>> start SUPPLIED ENTRIES

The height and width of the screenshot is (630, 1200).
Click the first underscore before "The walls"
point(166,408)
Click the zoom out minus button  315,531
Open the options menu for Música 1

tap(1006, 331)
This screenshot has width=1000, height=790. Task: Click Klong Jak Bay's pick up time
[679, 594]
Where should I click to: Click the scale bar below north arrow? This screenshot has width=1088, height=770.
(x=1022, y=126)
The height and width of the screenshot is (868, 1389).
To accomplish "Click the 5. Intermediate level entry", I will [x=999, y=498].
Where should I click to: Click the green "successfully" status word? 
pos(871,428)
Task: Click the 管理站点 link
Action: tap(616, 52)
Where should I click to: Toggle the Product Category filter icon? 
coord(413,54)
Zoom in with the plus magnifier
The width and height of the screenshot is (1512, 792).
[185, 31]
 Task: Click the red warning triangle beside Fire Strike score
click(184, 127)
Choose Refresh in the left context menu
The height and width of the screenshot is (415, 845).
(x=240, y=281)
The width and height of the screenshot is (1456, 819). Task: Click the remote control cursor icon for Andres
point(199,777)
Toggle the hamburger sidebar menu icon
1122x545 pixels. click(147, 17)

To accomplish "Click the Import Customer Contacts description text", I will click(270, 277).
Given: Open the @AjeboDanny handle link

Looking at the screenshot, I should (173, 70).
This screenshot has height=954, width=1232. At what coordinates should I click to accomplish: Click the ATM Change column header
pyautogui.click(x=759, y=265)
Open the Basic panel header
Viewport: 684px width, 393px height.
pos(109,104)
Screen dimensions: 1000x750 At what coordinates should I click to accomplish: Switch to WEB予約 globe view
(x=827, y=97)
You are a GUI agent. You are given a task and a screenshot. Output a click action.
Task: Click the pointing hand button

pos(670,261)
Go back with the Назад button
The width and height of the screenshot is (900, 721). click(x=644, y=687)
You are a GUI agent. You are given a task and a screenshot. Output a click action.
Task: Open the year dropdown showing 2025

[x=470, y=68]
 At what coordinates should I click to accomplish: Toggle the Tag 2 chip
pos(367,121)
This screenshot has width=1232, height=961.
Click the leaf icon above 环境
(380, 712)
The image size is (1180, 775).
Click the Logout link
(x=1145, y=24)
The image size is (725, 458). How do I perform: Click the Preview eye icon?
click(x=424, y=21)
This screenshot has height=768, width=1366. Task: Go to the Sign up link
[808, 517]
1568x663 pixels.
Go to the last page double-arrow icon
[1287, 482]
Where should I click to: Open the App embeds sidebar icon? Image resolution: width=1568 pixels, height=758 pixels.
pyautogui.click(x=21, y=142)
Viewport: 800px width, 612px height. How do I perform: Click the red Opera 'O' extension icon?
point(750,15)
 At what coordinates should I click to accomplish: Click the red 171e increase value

>> end SUPPLIED ENTRIES

§ **PROBLEM STATEMENT**: Output the data from the line with "Where should I click to: Click the green" up to and including the line with "click(x=424, y=21)", repeating every line exactly.

§ **CORRECT ANSWER**:
Where should I click to: Click the green "successfully" status word? 
pos(871,428)
Task: Click the 管理站点 link
Action: tap(616, 52)
Where should I click to: Toggle the Product Category filter icon? 
coord(413,54)
Zoom in with the plus magnifier
The width and height of the screenshot is (1512, 792).
[185, 31]
 Task: Click the red warning triangle beside Fire Strike score
click(184, 127)
Choose Refresh in the left context menu
The height and width of the screenshot is (415, 845).
(x=240, y=281)
The width and height of the screenshot is (1456, 819). Task: Click the remote control cursor icon for Andres
point(199,777)
Toggle the hamburger sidebar menu icon
1122x545 pixels. click(147, 17)

To accomplish "Click the Import Customer Contacts description text", I will click(270, 277).
Given: Open the @AjeboDanny handle link

Looking at the screenshot, I should (173, 70).
This screenshot has height=954, width=1232. At what coordinates should I click to accomplish: Click the ATM Change column header
pyautogui.click(x=759, y=265)
Open the Basic panel header
Viewport: 684px width, 393px height.
pos(109,104)
Screen dimensions: 1000x750 At what coordinates should I click to accomplish: Switch to WEB予約 globe view
(x=827, y=97)
You are a GUI agent. You are given a task and a screenshot. Output a click action.
Task: Click the pointing hand button

pos(670,261)
Go back with the Назад button
The width and height of the screenshot is (900, 721). click(x=644, y=687)
You are a GUI agent. You are given a task and a screenshot. Output a click action.
Task: Open the year dropdown showing 2025

[x=470, y=68]
 At what coordinates should I click to accomplish: Toggle the Tag 2 chip
pos(367,121)
This screenshot has width=1232, height=961.
Click the leaf icon above 环境
(380, 712)
The image size is (1180, 775).
Click the Logout link
(x=1145, y=24)
The image size is (725, 458). How do I perform: Click the Preview eye icon?
click(x=424, y=21)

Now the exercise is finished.